Find the line containing "Task: Click the Configuration gear icon" in the records below. Copy exactly that line and each one after it, ending at the line containing "This screenshot has height=891, width=1875.", and nothing more.

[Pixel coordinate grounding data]
+ + + + + + +

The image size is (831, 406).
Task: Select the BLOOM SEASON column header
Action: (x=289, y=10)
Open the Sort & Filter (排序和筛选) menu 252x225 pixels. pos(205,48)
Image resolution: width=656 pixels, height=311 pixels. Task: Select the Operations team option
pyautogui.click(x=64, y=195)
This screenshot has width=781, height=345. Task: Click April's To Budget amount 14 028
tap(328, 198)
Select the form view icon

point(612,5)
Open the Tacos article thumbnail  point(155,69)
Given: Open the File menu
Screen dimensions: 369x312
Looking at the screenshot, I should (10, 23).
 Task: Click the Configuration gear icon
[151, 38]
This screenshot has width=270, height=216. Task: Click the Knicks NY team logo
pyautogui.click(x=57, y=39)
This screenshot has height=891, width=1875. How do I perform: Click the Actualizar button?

+ + + + + + +

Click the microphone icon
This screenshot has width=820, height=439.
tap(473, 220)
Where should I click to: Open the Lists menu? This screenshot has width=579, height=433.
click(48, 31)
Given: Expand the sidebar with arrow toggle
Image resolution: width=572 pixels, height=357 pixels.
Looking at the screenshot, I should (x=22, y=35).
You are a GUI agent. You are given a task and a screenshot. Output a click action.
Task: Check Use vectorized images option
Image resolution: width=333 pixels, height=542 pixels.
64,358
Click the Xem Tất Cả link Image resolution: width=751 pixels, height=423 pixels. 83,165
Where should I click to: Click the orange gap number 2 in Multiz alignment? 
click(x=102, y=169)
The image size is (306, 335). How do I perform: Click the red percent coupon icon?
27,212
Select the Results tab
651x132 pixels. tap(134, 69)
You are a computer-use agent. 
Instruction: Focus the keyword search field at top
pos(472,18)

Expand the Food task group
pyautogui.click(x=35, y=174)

+ + + + + + +

Solution for this exercise:
 Task: Click the Configuration gear icon
[151, 38]
This screenshot has width=270, height=216. Task: Click the Knicks NY team logo
pyautogui.click(x=57, y=39)
This screenshot has height=891, width=1875. How do I perform: Click the Actualizar button?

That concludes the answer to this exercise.